**Metin Bölümü**
....

Filenin Sultanları ve Taliban
Bazı meseleler, gereksiz tartışma, gereksiz polemik ve gereksiz “tepki” konusu oluyor.
Eşyanın tabiatına, kişinin özüne uygun hareket etmesi ya da fikri tutarlılığı pek çok kişinin garibine gidiyor.
Mesela İlahiyatçı İhsan Şenocak’ın dün Kadın Voleybol Milli Takımımızı hedef almadan hedef aldığı açıklaması.
Şenocak, kadınların ve kızların voleybolcu olmamasını, sporcu olmamasını öğütlüyor.
Voleybolcu kızlarımıza yapılan övgüleri eleştiriyor, övenlere kızıyor.
Şenocak bunları söyleyince de millet tepki gösteriyor.
Peki Allah aşkına siz bunun tersini mi bekliyordunuz?
Şenocak ve benzeri düşüncede olanların kendilerini inkar etmelerini mi bekliyordunuz!
Sokakta şortlu kıza saldıran kafanın, toplu taşımadan kısa etekli kızı dışarı atmaya kalkışan düşüncenin voleybolcu kızlarımıza kutlama mesajı yayınlaması asıl ikiyüzlülük olmaz mıydı!
Asıl olan Şenocaklardır, bir yandan kadınları tesettüre sokmaya çalışıp, diğer yandan kadın sporculara kutlama mesajı yayınlayanlar değil.
Keza tartışılan bir başka konu Cumhurbaşkanı’nın “Taliban’ın inancıyla ters bir yanı yok. Daha iyi anlaşabileceğimize ihtimal veriyorum” demesiydi.
Bu cümle hem tartışıldı hem de bazıları tarafından eleştirildi.
İşin özüne indiğinizde, “Taliban’la inanç noktasında yakınız” ifadesi yanlış bir ifade değildir.
Türkiye’nin elbette tamamı değil ama bir kesiminin bu yakınlığa sahip olduğunu kimse inkar edemez.
Televizyonda da daha önce söyledim, Taliban “Talebeler” demektir ve Medrese talebelerine verilen addır. Hareketin başlangıç noktasına atfen aldığı addır.

....

**Malzeme**
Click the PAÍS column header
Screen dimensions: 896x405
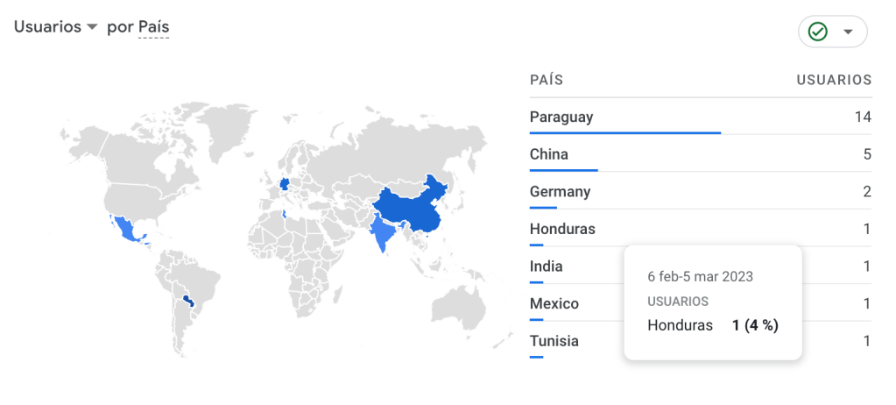[x=547, y=80]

....

**Alıştırma Bölümleri**
1. Filenin Sultanları ve Taliban yazısından "Mesela İlahiyatçı İhsan" ile başlayıp "etmelerini mi bekliyordunuz!" ifadesine kadar süren kısmı harfi harfine yeniden yazın.
2. Filenin Sultanları ve Taliban yazısını kaldığı yerden devam ettirin.

**Verilen Yanıtlar**
1.
Mesela İlahiyatçı İhsan Şenocak’ın dün Kadın Voleybol Milli Takımımızı hedef almadan hedef aldığı açıklaması.
Şenocak, kadınların ve kızların voleybolcu olmamasını, sporcu olmamasını öğütlüyor.
Voleybolcu kızlarımıza yapılan övgüleri eleştiriyor, övenlere kızıyor.
Şenocak bunları söyleyince de millet tepki gösteriyor.
Peki Allah aşkına siz bunun tersini mi bekliyordunuz?
Şenocak ve benzeri düşüncede olanların kendilerini inkar etmelerini mi bekliyordunuz!

2.
Taliban’ı oluşturan medreselerde “Sünni Hanefi” fıkıhının, Ebu Hanife’nin, Ebu Yusuf’un, talebesi sayılan İmam Muhammed bin Hasan’ın klasik eserleri üzerine bir eğitim verilir.
Bizdeki Milli Eğitim’in bilgisi ve denetimi dışındaki medreselerde de, mesela İsmailağa medreselerinde de aynı kitaplar okutulur.
Arada inanç bakımından esaslı bir fark yoktur.
Tek fark Taliban’ın eski fetvalara sıkı sıkıya bağlı kalmış olması ve yeni durumlarda da bu fetvaları aynen uygulama niyetidir.
Fark varsa eğer sadece buradadır.
Ancaaaaak!
Devlet anlayışı bakımından Taliban rejimi ile Türkiye Cumhuriyeti arasında 180 derecelik bir fark vardır.
Türkiye Cumhuriyeti Taliban rejiminin anti tezidir.
Taliban rejimi ile Cumhuriyet rejimi arasındaki bu büyük farkın adı da “Mustafa Kemal Atatürk’tür.
Osmanlıyı yıkan emperyalistlerin amacı geride bir “Taliban benzeri” rejim kurmaktır.
Osmanlı aydınlanmasının bir ürünü olan Mustafa Kemal Paşa ve arkadaşları bunu engellemiştir.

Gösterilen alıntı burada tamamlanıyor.